▶ [Available records]:
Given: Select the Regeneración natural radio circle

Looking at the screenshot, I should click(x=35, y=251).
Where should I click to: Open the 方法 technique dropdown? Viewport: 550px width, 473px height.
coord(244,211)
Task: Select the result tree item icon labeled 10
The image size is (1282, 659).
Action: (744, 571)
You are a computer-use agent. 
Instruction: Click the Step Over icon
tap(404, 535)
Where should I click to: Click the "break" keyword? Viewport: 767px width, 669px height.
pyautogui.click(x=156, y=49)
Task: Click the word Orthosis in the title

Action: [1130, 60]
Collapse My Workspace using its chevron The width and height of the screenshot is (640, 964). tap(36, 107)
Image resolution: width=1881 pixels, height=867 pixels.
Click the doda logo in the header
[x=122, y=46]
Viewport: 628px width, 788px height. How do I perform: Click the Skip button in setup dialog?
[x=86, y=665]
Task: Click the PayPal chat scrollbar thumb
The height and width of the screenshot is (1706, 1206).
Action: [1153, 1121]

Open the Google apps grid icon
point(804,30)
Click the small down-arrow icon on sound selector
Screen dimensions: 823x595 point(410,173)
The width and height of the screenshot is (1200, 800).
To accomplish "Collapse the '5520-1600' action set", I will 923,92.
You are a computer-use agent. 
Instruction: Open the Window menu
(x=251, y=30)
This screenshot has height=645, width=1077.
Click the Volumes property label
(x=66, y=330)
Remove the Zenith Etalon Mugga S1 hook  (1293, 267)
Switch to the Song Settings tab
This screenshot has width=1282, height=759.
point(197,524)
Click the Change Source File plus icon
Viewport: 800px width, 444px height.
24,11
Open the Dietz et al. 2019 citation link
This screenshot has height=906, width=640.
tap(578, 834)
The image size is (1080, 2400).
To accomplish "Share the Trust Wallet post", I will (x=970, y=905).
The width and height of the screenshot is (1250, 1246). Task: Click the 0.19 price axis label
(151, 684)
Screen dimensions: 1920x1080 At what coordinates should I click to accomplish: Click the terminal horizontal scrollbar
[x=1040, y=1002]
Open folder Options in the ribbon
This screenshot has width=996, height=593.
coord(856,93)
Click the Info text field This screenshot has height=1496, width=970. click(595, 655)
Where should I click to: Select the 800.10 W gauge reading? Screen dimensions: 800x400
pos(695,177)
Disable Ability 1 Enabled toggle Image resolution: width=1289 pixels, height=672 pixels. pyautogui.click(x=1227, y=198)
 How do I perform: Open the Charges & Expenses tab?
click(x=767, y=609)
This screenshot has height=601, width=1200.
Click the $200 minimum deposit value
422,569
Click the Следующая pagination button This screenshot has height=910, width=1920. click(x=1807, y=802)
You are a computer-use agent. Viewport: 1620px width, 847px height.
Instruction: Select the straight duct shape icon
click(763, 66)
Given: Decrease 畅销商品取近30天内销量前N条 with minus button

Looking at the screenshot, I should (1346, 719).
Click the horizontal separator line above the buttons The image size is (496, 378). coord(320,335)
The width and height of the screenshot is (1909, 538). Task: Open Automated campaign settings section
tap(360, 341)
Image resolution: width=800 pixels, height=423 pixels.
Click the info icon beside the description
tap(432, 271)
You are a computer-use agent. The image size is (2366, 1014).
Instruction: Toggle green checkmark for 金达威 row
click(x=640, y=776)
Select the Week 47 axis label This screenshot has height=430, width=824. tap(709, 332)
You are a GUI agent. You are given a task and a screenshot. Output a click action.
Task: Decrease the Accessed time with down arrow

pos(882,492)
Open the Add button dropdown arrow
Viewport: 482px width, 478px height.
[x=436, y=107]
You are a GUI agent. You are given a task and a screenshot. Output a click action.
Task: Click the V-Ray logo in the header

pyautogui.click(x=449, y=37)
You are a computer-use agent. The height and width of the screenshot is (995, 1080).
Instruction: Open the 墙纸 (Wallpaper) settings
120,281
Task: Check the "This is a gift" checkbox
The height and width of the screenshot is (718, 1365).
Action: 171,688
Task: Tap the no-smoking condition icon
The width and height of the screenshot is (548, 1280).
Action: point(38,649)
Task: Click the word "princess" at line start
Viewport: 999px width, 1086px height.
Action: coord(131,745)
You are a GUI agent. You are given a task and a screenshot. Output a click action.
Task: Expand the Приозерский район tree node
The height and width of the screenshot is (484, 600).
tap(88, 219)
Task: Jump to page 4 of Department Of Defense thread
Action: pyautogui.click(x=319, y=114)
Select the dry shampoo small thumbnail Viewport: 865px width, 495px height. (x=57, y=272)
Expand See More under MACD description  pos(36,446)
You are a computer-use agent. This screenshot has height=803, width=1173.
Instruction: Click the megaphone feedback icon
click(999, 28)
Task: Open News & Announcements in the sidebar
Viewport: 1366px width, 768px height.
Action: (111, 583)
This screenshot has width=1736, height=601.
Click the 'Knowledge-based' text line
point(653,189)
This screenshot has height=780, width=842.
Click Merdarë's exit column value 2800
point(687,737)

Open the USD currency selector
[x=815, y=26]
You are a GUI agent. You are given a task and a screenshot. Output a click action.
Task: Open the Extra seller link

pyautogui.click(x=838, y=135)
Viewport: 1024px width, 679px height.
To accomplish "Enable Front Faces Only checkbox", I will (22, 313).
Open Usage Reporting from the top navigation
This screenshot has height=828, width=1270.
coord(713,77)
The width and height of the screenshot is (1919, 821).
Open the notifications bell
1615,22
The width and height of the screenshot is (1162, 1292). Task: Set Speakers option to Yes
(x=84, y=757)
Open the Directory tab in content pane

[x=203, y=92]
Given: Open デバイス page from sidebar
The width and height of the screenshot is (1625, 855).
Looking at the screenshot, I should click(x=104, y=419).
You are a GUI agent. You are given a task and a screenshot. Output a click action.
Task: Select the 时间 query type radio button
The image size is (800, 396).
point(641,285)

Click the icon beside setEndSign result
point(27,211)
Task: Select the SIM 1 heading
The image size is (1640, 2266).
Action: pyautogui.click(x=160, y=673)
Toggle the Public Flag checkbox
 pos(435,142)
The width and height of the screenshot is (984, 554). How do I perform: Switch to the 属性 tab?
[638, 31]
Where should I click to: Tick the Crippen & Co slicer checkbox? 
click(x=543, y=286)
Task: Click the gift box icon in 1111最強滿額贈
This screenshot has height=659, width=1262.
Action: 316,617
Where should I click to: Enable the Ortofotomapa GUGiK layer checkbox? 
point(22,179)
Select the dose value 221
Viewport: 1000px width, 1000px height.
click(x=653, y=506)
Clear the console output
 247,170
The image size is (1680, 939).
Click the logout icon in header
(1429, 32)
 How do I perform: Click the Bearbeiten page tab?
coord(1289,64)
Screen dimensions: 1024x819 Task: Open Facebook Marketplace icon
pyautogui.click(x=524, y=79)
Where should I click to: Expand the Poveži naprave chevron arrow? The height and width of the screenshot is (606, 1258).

▶ [Problem]: Without any change, reproduce the listing above in full.

▶ [Response to this task]:
Given: Select the Regeneración natural radio circle

Looking at the screenshot, I should click(x=35, y=251).
Where should I click to: Open the 方法 technique dropdown? Viewport: 550px width, 473px height.
coord(244,211)
Task: Select the result tree item icon labeled 10
The image size is (1282, 659).
Action: (744, 571)
You are a computer-use agent. 
Instruction: Click the Step Over icon
tap(404, 535)
Where should I click to: Click the "break" keyword? Viewport: 767px width, 669px height.
pyautogui.click(x=156, y=49)
Task: Click the word Orthosis in the title

Action: [1130, 60]
Collapse My Workspace using its chevron The width and height of the screenshot is (640, 964). tap(36, 107)
Image resolution: width=1881 pixels, height=867 pixels.
Click the doda logo in the header
[x=122, y=46]
Viewport: 628px width, 788px height. How do I perform: Click the Skip button in setup dialog?
[x=86, y=665]
Task: Click the PayPal chat scrollbar thumb
The height and width of the screenshot is (1706, 1206).
Action: [1153, 1121]

Open the Google apps grid icon
point(804,30)
Click the small down-arrow icon on sound selector
Screen dimensions: 823x595 point(410,173)
The width and height of the screenshot is (1200, 800).
To accomplish "Collapse the '5520-1600' action set", I will 923,92.
You are a computer-use agent. 
Instruction: Open the Window menu
(x=251, y=30)
This screenshot has height=645, width=1077.
Click the Volumes property label
(x=66, y=330)
Remove the Zenith Etalon Mugga S1 hook  (1293, 267)
Switch to the Song Settings tab
This screenshot has width=1282, height=759.
point(197,524)
Click the Change Source File plus icon
Viewport: 800px width, 444px height.
24,11
Open the Dietz et al. 2019 citation link
This screenshot has height=906, width=640.
tap(578, 834)
The image size is (1080, 2400).
To accomplish "Share the Trust Wallet post", I will (x=970, y=905).
The width and height of the screenshot is (1250, 1246). Task: Click the 0.19 price axis label
(151, 684)
Screen dimensions: 1920x1080 At what coordinates should I click to accomplish: Click the terminal horizontal scrollbar
[x=1040, y=1002]
Open folder Options in the ribbon
This screenshot has width=996, height=593.
coord(856,93)
Click the Info text field This screenshot has height=1496, width=970. click(595, 655)
Where should I click to: Select the 800.10 W gauge reading? Screen dimensions: 800x400
pos(695,177)
Disable Ability 1 Enabled toggle Image resolution: width=1289 pixels, height=672 pixels. pyautogui.click(x=1227, y=198)
 How do I perform: Open the Charges & Expenses tab?
click(x=767, y=609)
This screenshot has height=601, width=1200.
Click the $200 minimum deposit value
422,569
Click the Следующая pagination button This screenshot has height=910, width=1920. click(x=1807, y=802)
You are a computer-use agent. Viewport: 1620px width, 847px height.
Instruction: Select the straight duct shape icon
click(763, 66)
Given: Decrease 畅销商品取近30天内销量前N条 with minus button

Looking at the screenshot, I should (1346, 719).
Click the horizontal separator line above the buttons The image size is (496, 378). coord(320,335)
The width and height of the screenshot is (1909, 538). Task: Open Automated campaign settings section
tap(360, 341)
Image resolution: width=800 pixels, height=423 pixels.
Click the info icon beside the description
tap(432, 271)
You are a computer-use agent. The image size is (2366, 1014).
Instruction: Toggle green checkmark for 金达威 row
click(x=640, y=776)
Select the Week 47 axis label This screenshot has height=430, width=824. tap(709, 332)
You are a GUI agent. You are given a task and a screenshot. Output a click action.
Task: Decrease the Accessed time with down arrow

pos(882,492)
Open the Add button dropdown arrow
Viewport: 482px width, 478px height.
[x=436, y=107]
You are a GUI agent. You are given a task and a screenshot. Output a click action.
Task: Click the V-Ray logo in the header

pyautogui.click(x=449, y=37)
You are a computer-use agent. The height and width of the screenshot is (995, 1080).
Instruction: Open the 墙纸 (Wallpaper) settings
120,281
Task: Check the "This is a gift" checkbox
The height and width of the screenshot is (718, 1365).
Action: 171,688
Task: Tap the no-smoking condition icon
The width and height of the screenshot is (548, 1280).
Action: point(38,649)
Task: Click the word "princess" at line start
Viewport: 999px width, 1086px height.
Action: coord(131,745)
You are a GUI agent. You are given a task and a screenshot. Output a click action.
Task: Expand the Приозерский район tree node
The height and width of the screenshot is (484, 600).
tap(88, 219)
Task: Jump to page 4 of Department Of Defense thread
Action: pyautogui.click(x=319, y=114)
Select the dry shampoo small thumbnail Viewport: 865px width, 495px height. (x=57, y=272)
Expand See More under MACD description  pos(36,446)
You are a computer-use agent. This screenshot has height=803, width=1173.
Instruction: Click the megaphone feedback icon
click(999, 28)
Task: Open News & Announcements in the sidebar
Viewport: 1366px width, 768px height.
Action: (111, 583)
This screenshot has width=1736, height=601.
Click the 'Knowledge-based' text line
point(653,189)
This screenshot has height=780, width=842.
Click Merdarë's exit column value 2800
point(687,737)

Open the USD currency selector
[x=815, y=26]
You are a GUI agent. You are given a task and a screenshot. Output a click action.
Task: Open the Extra seller link

pyautogui.click(x=838, y=135)
Viewport: 1024px width, 679px height.
To accomplish "Enable Front Faces Only checkbox", I will (22, 313).
Open Usage Reporting from the top navigation
This screenshot has height=828, width=1270.
coord(713,77)
The width and height of the screenshot is (1919, 821).
Open the notifications bell
1615,22
The width and height of the screenshot is (1162, 1292). Task: Set Speakers option to Yes
(x=84, y=757)
Open the Directory tab in content pane

[x=203, y=92]
Given: Open デバイス page from sidebar
The width and height of the screenshot is (1625, 855).
Looking at the screenshot, I should click(x=104, y=419).
You are a GUI agent. You are given a task and a screenshot. Output a click action.
Task: Select the 时间 query type radio button
The image size is (800, 396).
point(641,285)

Click the icon beside setEndSign result
point(27,211)
Task: Select the SIM 1 heading
The image size is (1640, 2266).
Action: pyautogui.click(x=160, y=673)
Toggle the Public Flag checkbox
 pos(435,142)
The width and height of the screenshot is (984, 554). How do I perform: Switch to the 属性 tab?
[638, 31]
Where should I click to: Tick the Crippen & Co slicer checkbox? 
click(x=543, y=286)
Task: Click the gift box icon in 1111最強滿額贈
This screenshot has height=659, width=1262.
Action: 316,617
Where should I click to: Enable the Ortofotomapa GUGiK layer checkbox? 
point(22,179)
Select the dose value 221
Viewport: 1000px width, 1000px height.
click(x=653, y=506)
Clear the console output
 247,170
The image size is (1680, 939).
Click the logout icon in header
(1429, 32)
 How do I perform: Click the Bearbeiten page tab?
coord(1289,64)
Screen dimensions: 1024x819 Task: Open Facebook Marketplace icon
pyautogui.click(x=524, y=79)
Where should I click to: Expand the Poveži naprave chevron arrow? The height and width of the screenshot is (606, 1258).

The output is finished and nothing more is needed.